On devine aisément l’impression que laissa sur les esprits cette étrange manière d’agir : la réputation de la Tour de Londres fut à jamais perdue comme lieu de sécurité pécuniaire, et à dater de ce jour-là les marchands se décidèrent à garder chez eux leur argent sous clé. Cependant les guerres civiles éclatèrent, et avec elles de nouveaux dangers. Les maîtres furent plus d’une fois volés par leurs domestiques et leurs commis, qui, à la faveur des troubles politiques, trouvaient ensuite moyen de disparaître. C’est alors que les orfèvres de Londres, qui formaient déjà une corporation riche et puissante, eurent l’idée de profiter des événemens pour ouvrir des caisses de dépôt.

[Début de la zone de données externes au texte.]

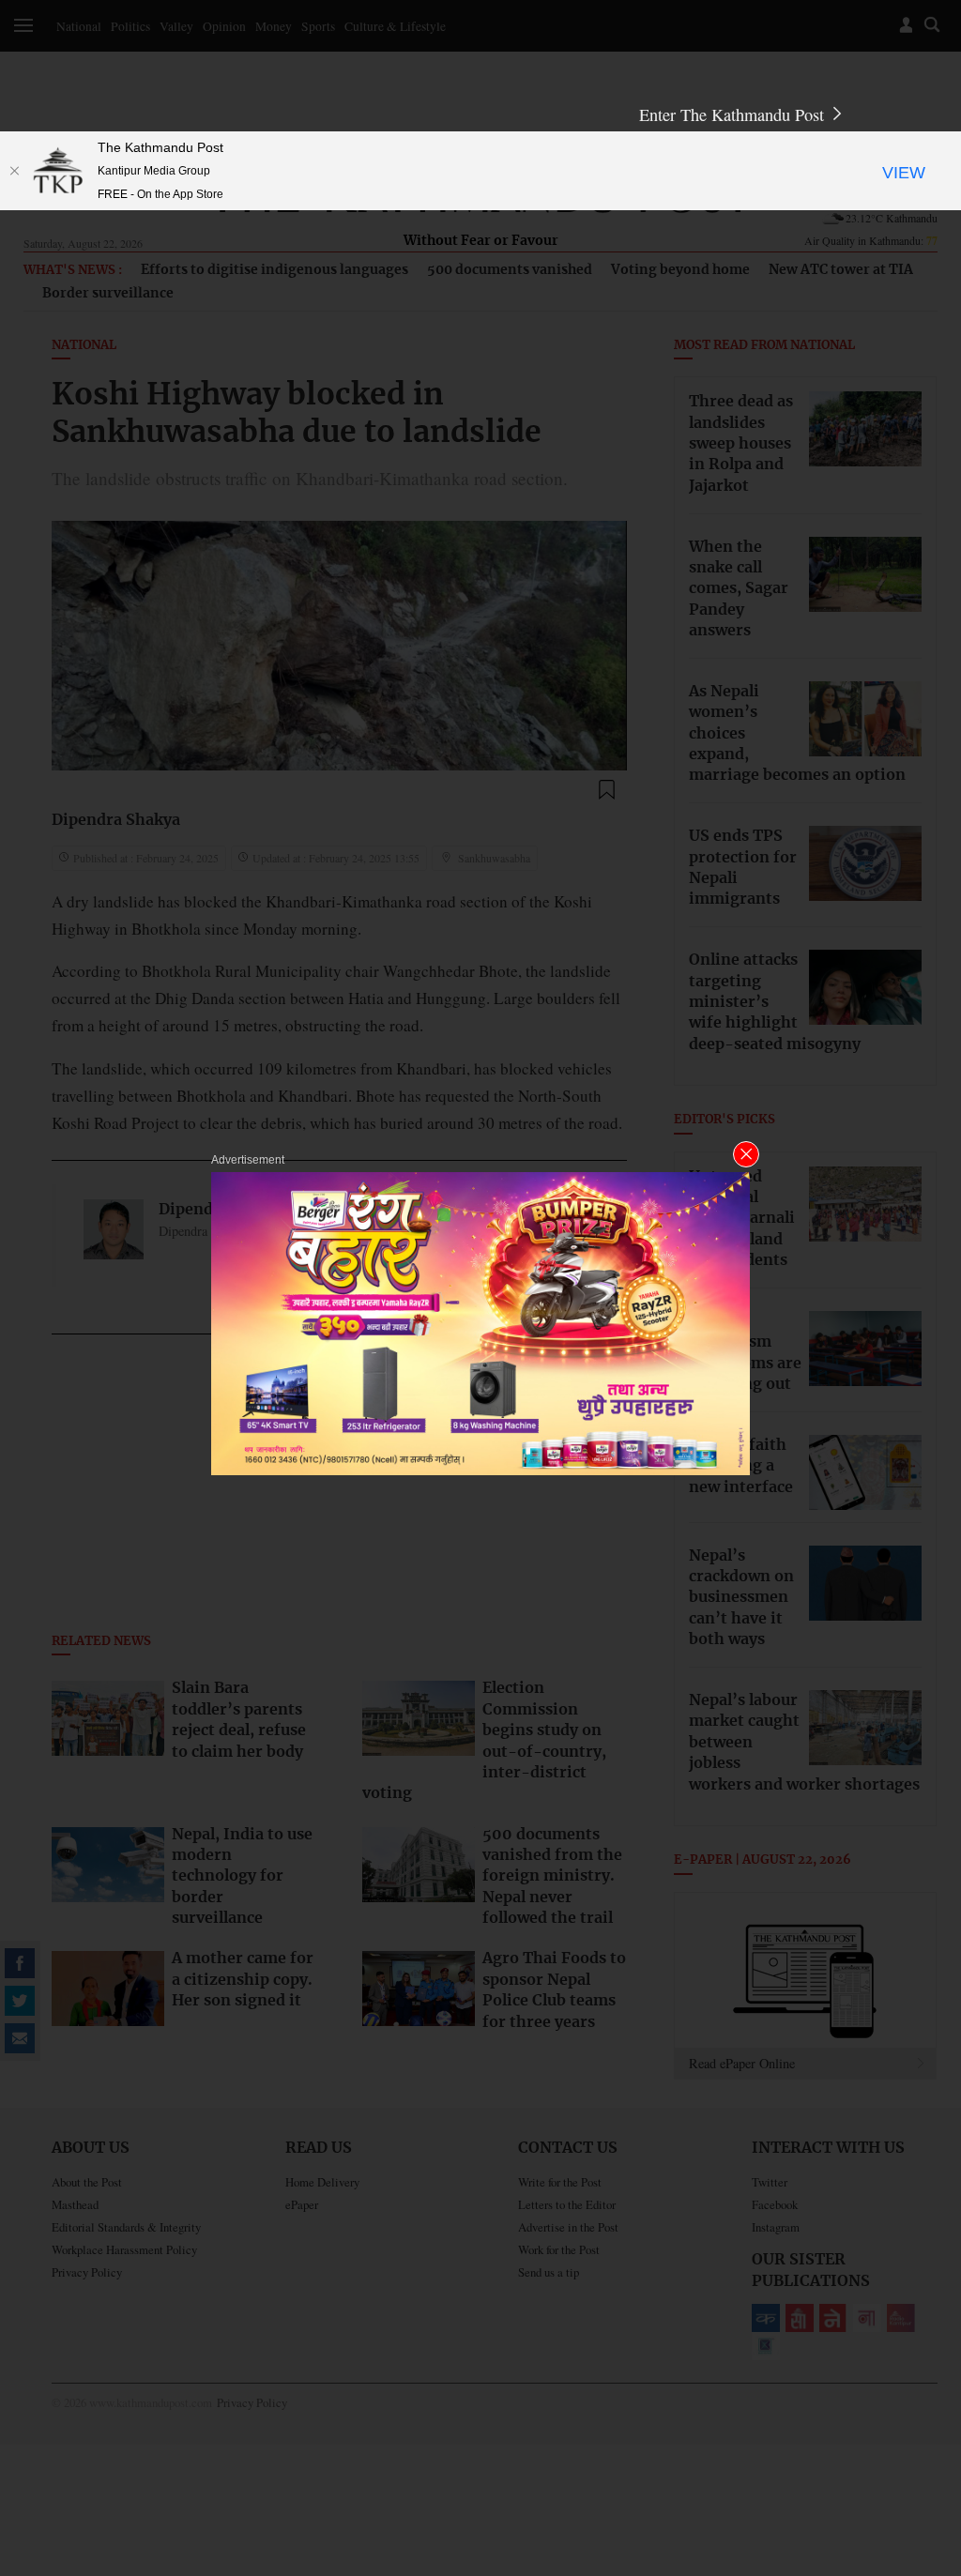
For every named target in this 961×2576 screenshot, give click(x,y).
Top (924, 2431)
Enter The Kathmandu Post (734, 114)
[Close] (14, 170)
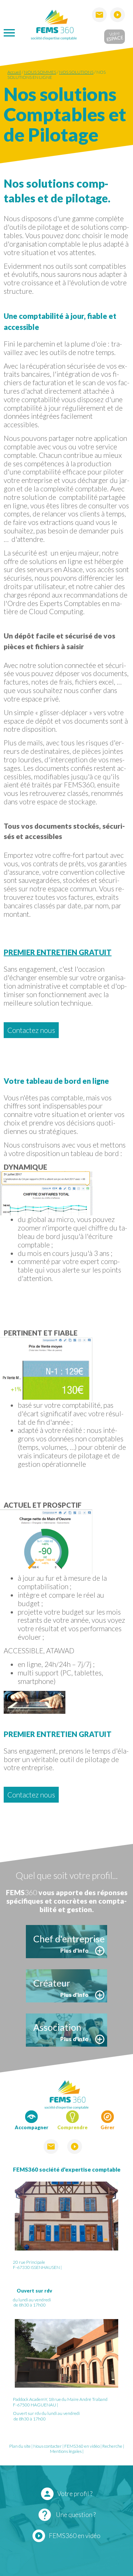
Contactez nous (31, 1030)
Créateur (51, 1983)
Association (57, 2027)
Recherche (112, 2446)
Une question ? (66, 2514)
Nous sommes (40, 72)
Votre (114, 36)
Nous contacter (47, 2446)
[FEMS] (54, 24)
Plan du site (20, 2446)
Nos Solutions (76, 72)
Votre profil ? (67, 2493)
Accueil (14, 72)
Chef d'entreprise (69, 1938)
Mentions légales (66, 2451)
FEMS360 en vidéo (82, 2446)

Ils recevaient l’argent des marchands et même des gentilshommes qui ne le jugeaient plus en sûreté dans leurs châteaux ou leurs manoirs, servaient dans certains cas un léger intérêt, et prêtaient ensuite cet argent à un intérêt plus élevé aux personnes connues dont la fortune se trouvait passagèrement embarrassée. Peu à peu ils étendirent le cercle de leurs opérations financières, escomptèrent les billets à ordre, recueillirent les rentes et délivrèrent, en échange de l’argent qui était déposé entre leurs mains, des reçus connus sous le nom de goldsmith’s notes (notes des orfèvres), lesquelles circulaient ensuite de main en main. Qui ne voit ici l’origine des billets de banque ? Jusque-là pourtant les deux professions, — celle d’orfèvre et celle de banquier, — se trouvaient confondues dans le même homme ; mais la loi du progrès devait avant peu les séparer. Dès les premiers temps de la restauration, Francis Child, qui avait été apprenti dans la boutique de William Wheeler, orfèvre et banquier, dont il avait épousé la fille, sépara une profession de l’autre à la mort de son beau-père, et fonda la première maison de banque qui se soit élevée à Londres. Comme pour indiquer le lien entre les deux professions si longtemps unies, cette maison s’érigea sur l’emplacement même de l’ancienne boutique d’orfèvre et garda l’enseigne primitive[1]. D’autres new-fashionable bankers, nou-

  1. Cette enseigne, qu’on peut voir aujourd’hui près de Temple Bar dans l’intérieur des bureaux de Child’s, était un héliotrope se tournant vers le soleil avec cette devise : ainsi mon âme.